Peut être cet article (Délit) :
Art 322-14 du Code Pénal.
« Le fait de communiquer ou de divulguer une fausse information dans le but de faire croire qu’une destruction, une dégradation ou une détérioration dangereuse pour les personnes va être ou a été commise est puni de deux ans d’emprisonnement et de 30 000 euros d’amende.
Est puni des mêmes peines le fait de communiquer ou de divulguer une fausse information faisant croire à un sinistre et de nature à provoquer l’intervention inutile des secours. »
Wikipédia :
Le délit de « fausse alerte »
Le fait de passer une fausse alerte, c'est-à-dire de prévenir volontairement les secours en leur donnant une fausse information faisant croire à un sinistre, une destruction, une dégradation ou une détérioration dangereuse pour les personnes est un délit pour la plupart des pays.
En France, ce délit est puni, selon l'article 322-14 du Code pénal, par une peine pouvant aller jusqu'à deux ans de prison et 30 000 euros d'amende .
Notons que l'infraction est constituée même si elle n’entraîne pas le départ de moyens de secours, comme par exemple le fait de lancer par simple curiosité des fusées de détresse à partir de la côte (cours d'appel de Rennes, 30 octobre 1997, Dalloz 2000, p. 94, note Gestermann).
Si un accident a lieu au cours du déplacement et de la recherche du sinistre, l'auteur de l'appel peut être poursuivi pour blessures ou homicide involontaire. L'administration responsable des secours (sdis, samu, police nationale, gendarmerie) peut se constituer partie civile pour obtenir des dommages-intérêts.
Ont ainsi été condamnés par exemple[2] :
* une personne qui, pour tromper son ennui, avait émis une fausse alerte à la bombe dans une gare (cours d'appel de Paris, 19 mars 1996) ;
* une personne qui, pour des raisons fantaisistes, avait fait se déplacer à deux reprises dans la même soirée les sapeurs-pompiers et les gendarmes (tribunal d'instance de Nancy, mars 2001, condamnation à trois jours d’amende à 50 FF, 10 000 FF de dommages-intérêts au profit des sapeurs-pompiers et 3 000 FF de frais de procédure) ;
* un jeune homme qui avait signalé aux pompiers un accident sur la voie publique depuis son portable, prétendant être bloqué dans son véhicule ; la relation téléphonique avait duré 1 h 30 et les véhicules de gendarmerie et police avaient patrouillé une grande partie de la nuit (tribunal de grande instance de Lille, 4 janvier 2002, condamnation à 8 mois de prison, dont 7 mois et 15 jours avec sursis, 6 947 € de dommages-intérêts au sdis, 4 344 € de d.-i. au samu).
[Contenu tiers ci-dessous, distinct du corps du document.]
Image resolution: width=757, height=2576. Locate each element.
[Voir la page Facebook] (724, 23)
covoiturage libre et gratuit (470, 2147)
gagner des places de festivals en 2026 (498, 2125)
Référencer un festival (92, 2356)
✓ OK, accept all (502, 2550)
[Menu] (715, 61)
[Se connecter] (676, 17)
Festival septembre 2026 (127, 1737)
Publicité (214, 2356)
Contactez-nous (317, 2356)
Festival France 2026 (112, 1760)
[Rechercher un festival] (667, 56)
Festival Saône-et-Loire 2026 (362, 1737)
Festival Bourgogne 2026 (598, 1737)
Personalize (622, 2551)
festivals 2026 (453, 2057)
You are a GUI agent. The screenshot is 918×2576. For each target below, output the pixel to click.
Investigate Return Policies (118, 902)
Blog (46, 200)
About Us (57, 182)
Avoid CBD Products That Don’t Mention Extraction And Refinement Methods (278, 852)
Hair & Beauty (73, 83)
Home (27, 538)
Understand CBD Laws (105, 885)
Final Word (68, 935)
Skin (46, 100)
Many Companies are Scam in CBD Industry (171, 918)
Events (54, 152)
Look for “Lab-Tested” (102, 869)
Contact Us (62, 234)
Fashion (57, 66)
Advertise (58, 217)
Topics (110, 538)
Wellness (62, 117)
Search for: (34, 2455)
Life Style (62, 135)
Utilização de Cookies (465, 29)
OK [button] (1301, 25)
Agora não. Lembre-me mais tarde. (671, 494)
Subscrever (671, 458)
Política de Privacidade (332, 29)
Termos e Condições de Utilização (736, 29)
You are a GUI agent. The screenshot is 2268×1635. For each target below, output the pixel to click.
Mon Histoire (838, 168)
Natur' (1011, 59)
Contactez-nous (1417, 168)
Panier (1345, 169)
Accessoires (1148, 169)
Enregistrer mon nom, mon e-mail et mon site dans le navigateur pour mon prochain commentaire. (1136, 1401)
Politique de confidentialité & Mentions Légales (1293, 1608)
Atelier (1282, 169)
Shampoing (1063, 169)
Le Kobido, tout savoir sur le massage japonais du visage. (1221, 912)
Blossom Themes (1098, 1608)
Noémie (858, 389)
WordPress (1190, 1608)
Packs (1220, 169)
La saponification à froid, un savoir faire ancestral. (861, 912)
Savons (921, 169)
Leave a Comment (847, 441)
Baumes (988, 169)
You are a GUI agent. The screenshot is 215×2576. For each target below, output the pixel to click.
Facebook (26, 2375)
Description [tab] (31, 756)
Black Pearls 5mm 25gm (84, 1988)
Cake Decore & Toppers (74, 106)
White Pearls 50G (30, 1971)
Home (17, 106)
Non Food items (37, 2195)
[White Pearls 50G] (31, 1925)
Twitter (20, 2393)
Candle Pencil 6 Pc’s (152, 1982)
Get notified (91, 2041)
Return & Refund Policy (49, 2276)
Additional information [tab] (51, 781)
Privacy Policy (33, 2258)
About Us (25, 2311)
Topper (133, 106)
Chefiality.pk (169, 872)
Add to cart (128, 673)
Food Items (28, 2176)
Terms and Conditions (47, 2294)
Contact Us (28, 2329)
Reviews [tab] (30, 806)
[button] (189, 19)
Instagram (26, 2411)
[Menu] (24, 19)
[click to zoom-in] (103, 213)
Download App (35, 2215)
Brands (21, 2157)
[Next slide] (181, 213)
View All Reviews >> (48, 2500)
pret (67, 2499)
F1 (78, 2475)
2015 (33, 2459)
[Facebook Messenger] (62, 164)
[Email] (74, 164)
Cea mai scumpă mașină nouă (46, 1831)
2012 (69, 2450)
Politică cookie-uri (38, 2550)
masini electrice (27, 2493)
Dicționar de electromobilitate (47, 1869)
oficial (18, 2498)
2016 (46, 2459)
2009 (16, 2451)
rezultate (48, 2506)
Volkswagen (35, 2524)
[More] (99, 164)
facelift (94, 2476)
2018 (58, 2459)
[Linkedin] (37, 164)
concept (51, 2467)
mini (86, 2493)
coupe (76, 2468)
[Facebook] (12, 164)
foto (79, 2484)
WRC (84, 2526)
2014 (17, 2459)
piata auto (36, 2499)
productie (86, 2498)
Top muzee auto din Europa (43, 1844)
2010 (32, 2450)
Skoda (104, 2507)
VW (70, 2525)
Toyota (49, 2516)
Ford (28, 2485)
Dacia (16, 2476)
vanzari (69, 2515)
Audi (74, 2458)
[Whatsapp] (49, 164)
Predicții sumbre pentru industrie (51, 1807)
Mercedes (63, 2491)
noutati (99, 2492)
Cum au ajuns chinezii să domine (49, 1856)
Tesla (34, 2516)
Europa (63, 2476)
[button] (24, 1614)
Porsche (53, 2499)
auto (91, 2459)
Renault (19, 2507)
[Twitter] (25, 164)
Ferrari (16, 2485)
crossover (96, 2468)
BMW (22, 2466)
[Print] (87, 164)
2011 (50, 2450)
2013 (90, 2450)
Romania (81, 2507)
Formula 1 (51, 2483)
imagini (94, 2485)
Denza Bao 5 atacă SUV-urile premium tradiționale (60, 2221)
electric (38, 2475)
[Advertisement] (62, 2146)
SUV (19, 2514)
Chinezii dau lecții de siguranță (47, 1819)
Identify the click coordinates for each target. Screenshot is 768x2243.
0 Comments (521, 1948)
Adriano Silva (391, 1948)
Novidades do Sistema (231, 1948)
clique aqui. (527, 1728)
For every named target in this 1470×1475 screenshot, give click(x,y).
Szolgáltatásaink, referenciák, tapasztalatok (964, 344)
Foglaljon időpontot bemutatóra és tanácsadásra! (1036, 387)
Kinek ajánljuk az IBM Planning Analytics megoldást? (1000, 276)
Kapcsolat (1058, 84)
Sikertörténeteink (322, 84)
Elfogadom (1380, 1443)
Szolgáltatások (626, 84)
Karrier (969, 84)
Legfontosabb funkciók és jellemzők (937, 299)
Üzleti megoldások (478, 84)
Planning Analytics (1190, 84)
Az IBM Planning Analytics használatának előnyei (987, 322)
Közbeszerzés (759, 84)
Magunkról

En revanche, un homme menaçant de se suicider si les forces de l’ordre n’intervenaient pas chez lui dans les 10 minutes n'a pas été condamné ; cette menace n’a pas été analysée comme sinistre imaginaire, et la loi ne considère pas le caractère fallacieux de l'information (cours d'appel de Rennes, 8 novembre 2000).
Enfin, le fait d'exposer une personne à un risque (ici risque résultant de l'intervention des secours) peut amener à une condamnation même en l'absence de dommage au titre de l'article 223-1 du Code pénal[3].
Par contre, ces agissements relèvent nécessairement du Code Civil art 1382 "Tout fait quelconque de l'homme, qui cause à autrui un dommage, oblige celui par la faute duquel il est arrivé, à le réparer.".